She gave his sleeve a little twitch, smiled confidingly in his face, and sat
down to do some much-needed mending.

Having posted Sweeny at the foot of the ladders, with instructions to let none
of the women descend, Thurstane hastened back to the exterior wall, drawn by
a horrible fascination. With his field-glass he could distinguish every action of
the tragedy which was being enacted on the plain.

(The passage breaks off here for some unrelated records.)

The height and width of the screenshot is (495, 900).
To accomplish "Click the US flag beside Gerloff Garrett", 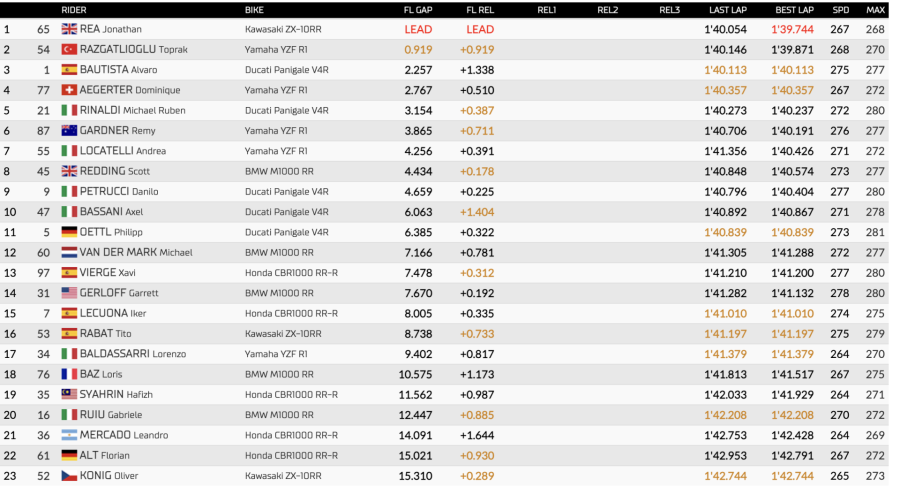I will click(x=69, y=293).
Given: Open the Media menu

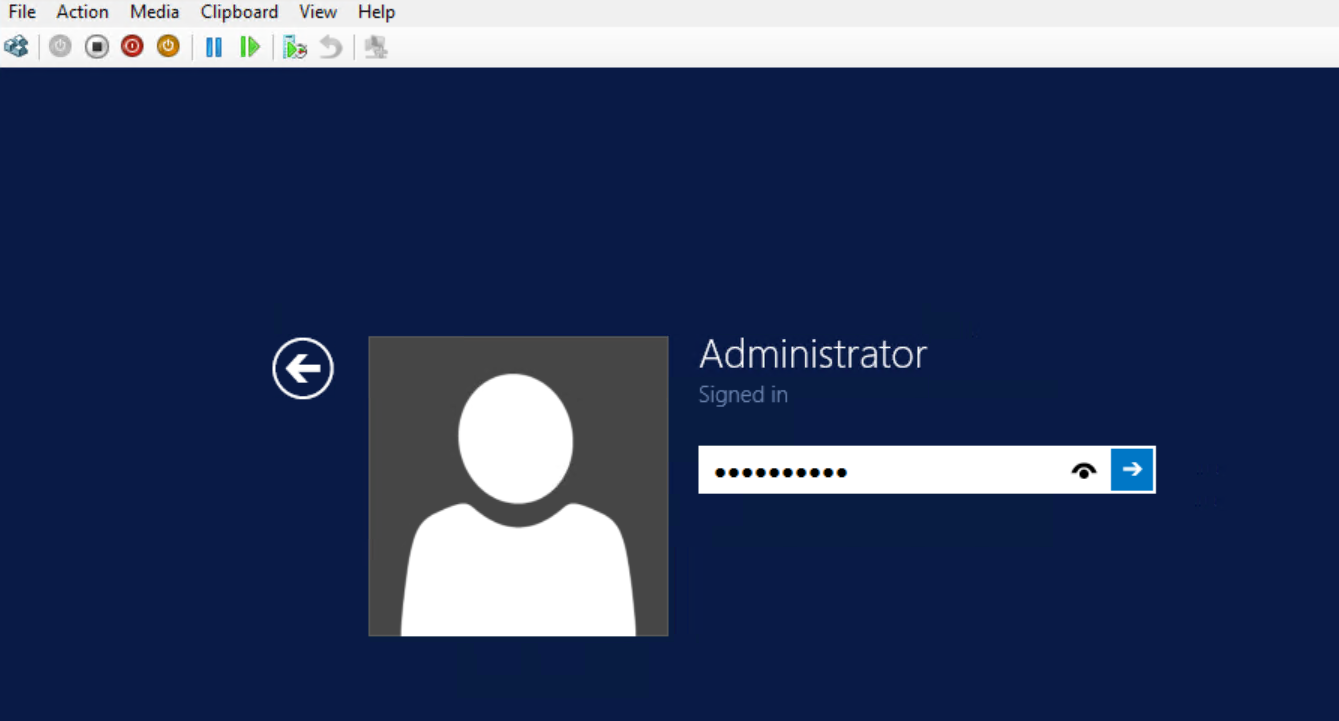Looking at the screenshot, I should point(154,12).
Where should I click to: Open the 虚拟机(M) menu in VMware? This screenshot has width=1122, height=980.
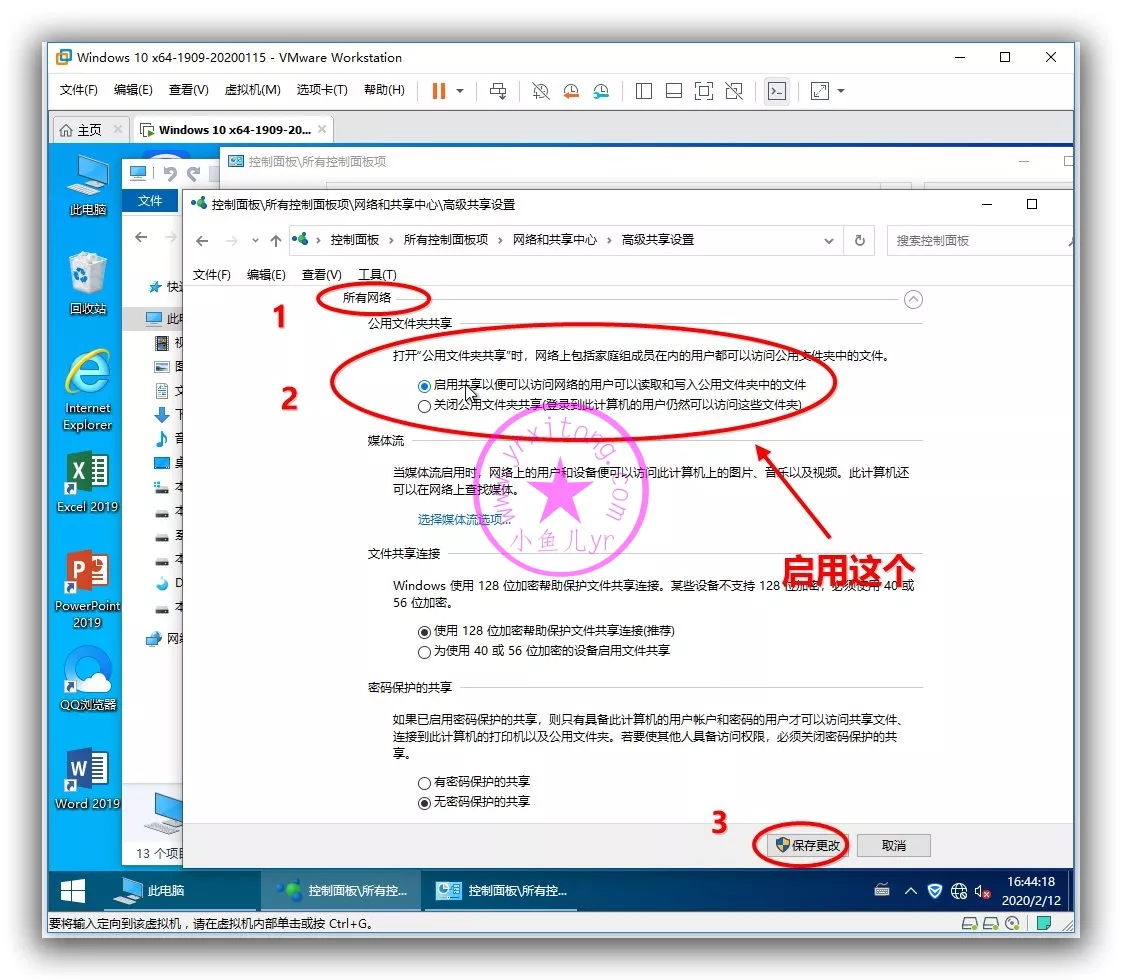(x=252, y=90)
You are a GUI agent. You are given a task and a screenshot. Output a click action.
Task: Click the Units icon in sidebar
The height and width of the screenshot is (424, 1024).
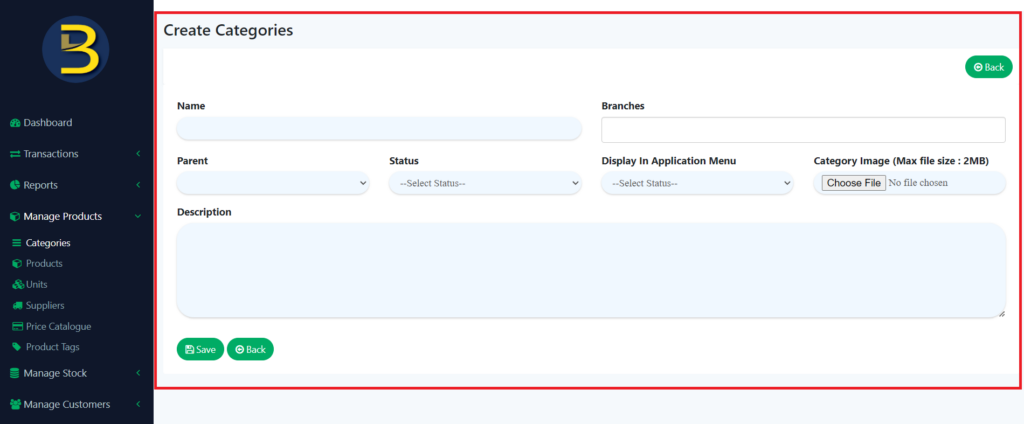[16, 285]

Pepita, entirely stripped of
her clothing, was already bound to the sapling which stood by the side of the
rivulet, and twenty or thirty of the Apaches were dancing around her in a circle,
each one approaching her in turn, howling in her ears and spitting in her face.
The young man had read and heard much of the horrors of that torture-dance,
which stamps the American Indian as the most ferocious of savages; but he
had not understood at all how large a part insult plays in this ceremony of deliberate
cruelty; and, insulting a woman! he had not once dreamed it. Now,
when he saw it done, his blood rushed into his head and he burst forth in choked
incoherent curses.

“I can't stand this,” he shouted, advancing upon Coronado with clenched
fists. “We must charge.”

The Mexican shook his head in a sickly, scared way, and pointed to the left.
There was a covering party of fifty or sixty warriors; it was not more than a
quarter of a mile from the eastern end of the enclosure; it was in position to
charge either upon that, or upon the flank of any rescuing sally.

“We can do it,” insisted the lieutenant, who felt as if he could fight twenty
men.

“We can't,” replied Coronado. “I won't go, and my men shan't go.”

Thurstane thought of Clara, covered his face with his hands, and sobbed
aloud. Texas Smith stared at him with a kind of contemptuous pity, and offered
such consolation as it was in his nature to give.

“Capm, when they've got through this job they'll travel.”

The hideous prelude continued for half an hour. The Apaches in the dance
were relieved by their comrades in the covering party, who came one by one to
take their turns in the round of prancing, hooting, and spitting. Then came a
few minutes of rest; then insult was followed by outrage.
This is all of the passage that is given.